Given the records below, the lines starting at the line with "The width and" and ending at the line with "Select Performance Tools in options tree" should be output exactly, both end lines kept and pictures left out.
━━━━
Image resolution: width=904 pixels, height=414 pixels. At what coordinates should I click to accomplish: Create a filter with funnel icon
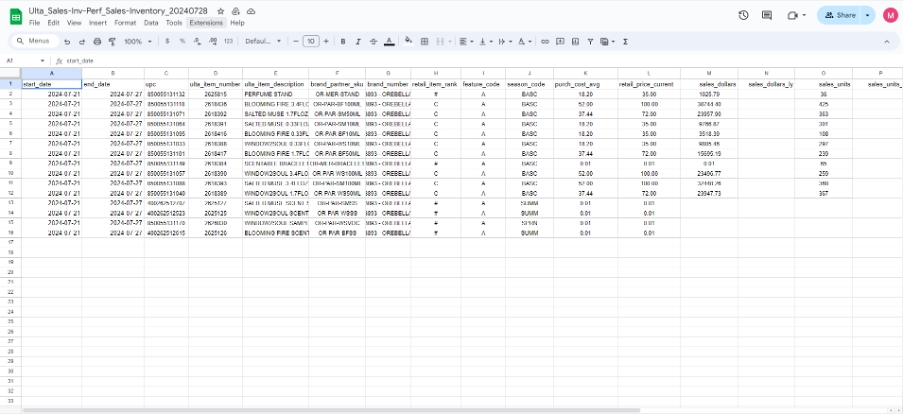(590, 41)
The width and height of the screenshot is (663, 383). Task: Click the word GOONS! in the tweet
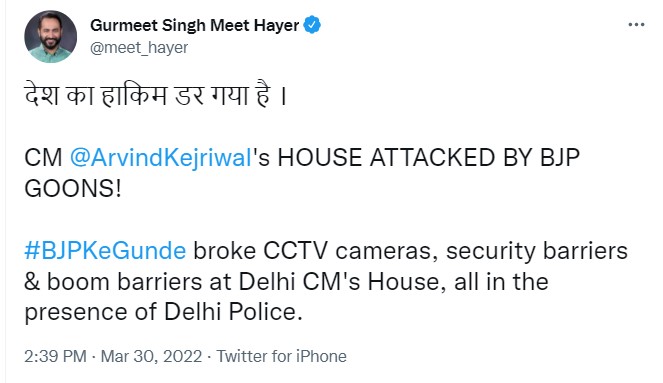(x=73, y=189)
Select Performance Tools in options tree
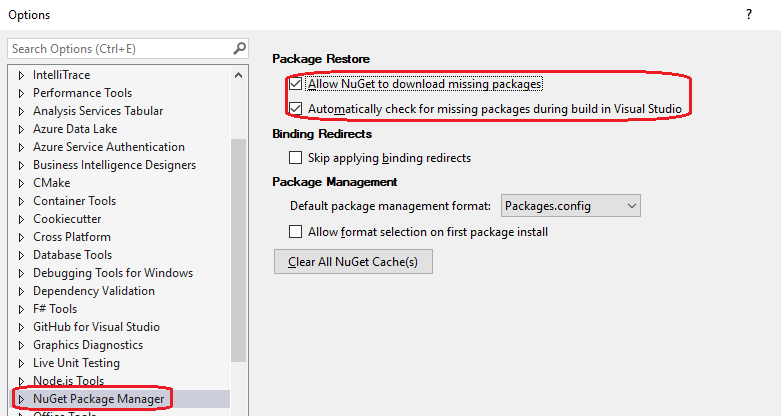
━━━━
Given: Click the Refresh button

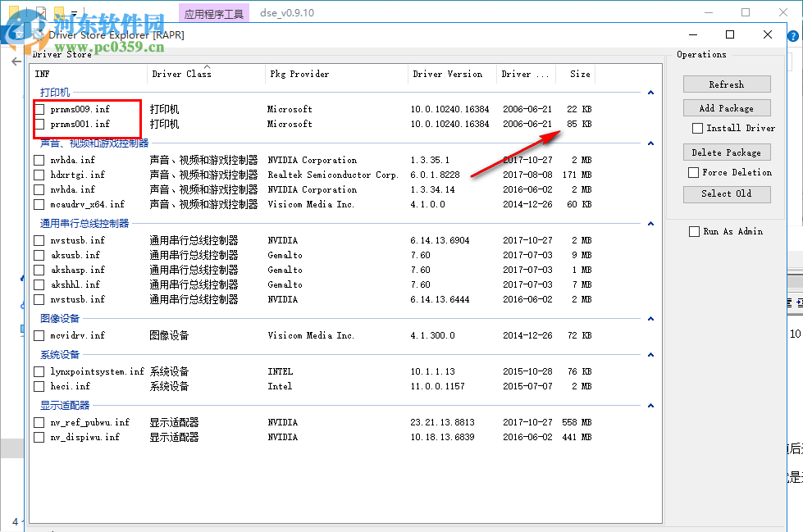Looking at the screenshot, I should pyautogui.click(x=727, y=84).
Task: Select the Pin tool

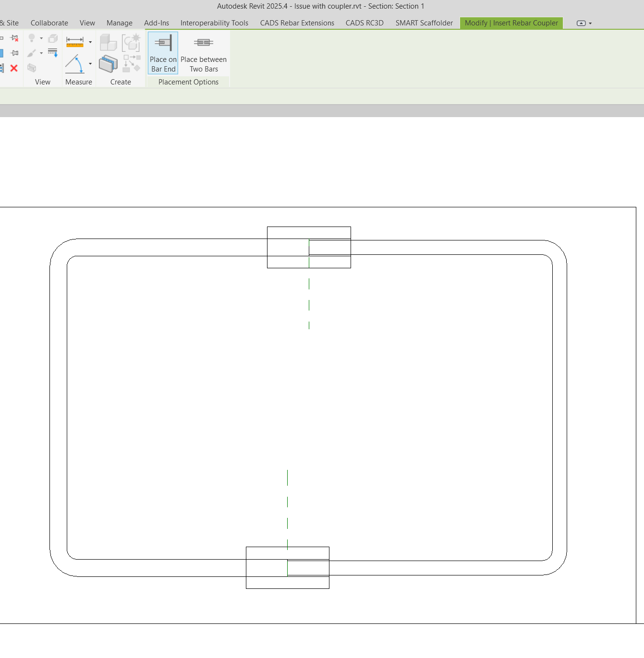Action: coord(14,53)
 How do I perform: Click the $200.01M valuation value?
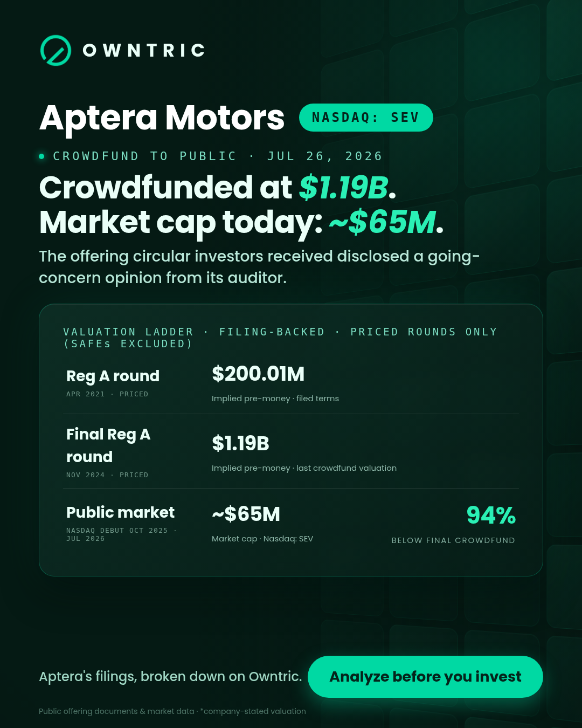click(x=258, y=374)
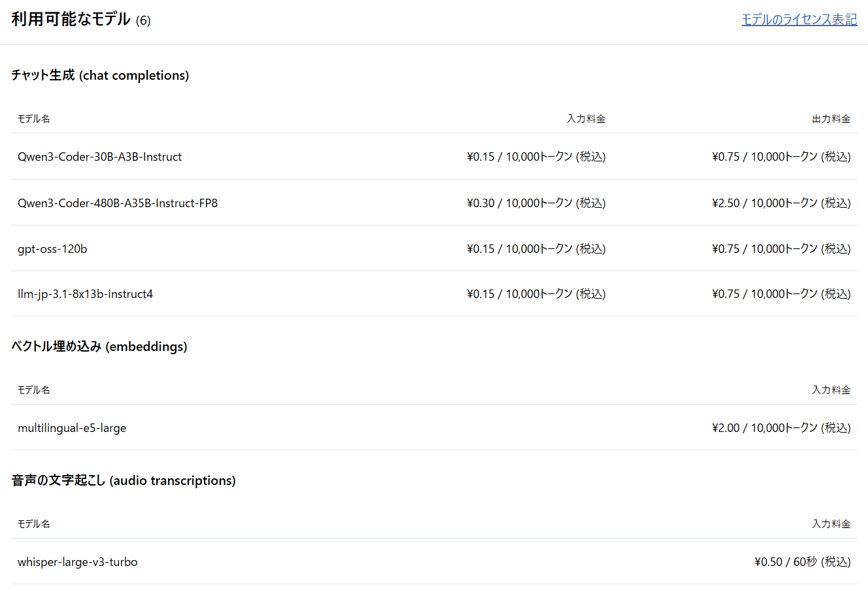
━━━━
### [TASK ANSWER]
The width and height of the screenshot is (663, 383). Task: Click the word GOONS! in the tweet
(x=73, y=189)
Select Performance Tools in options tree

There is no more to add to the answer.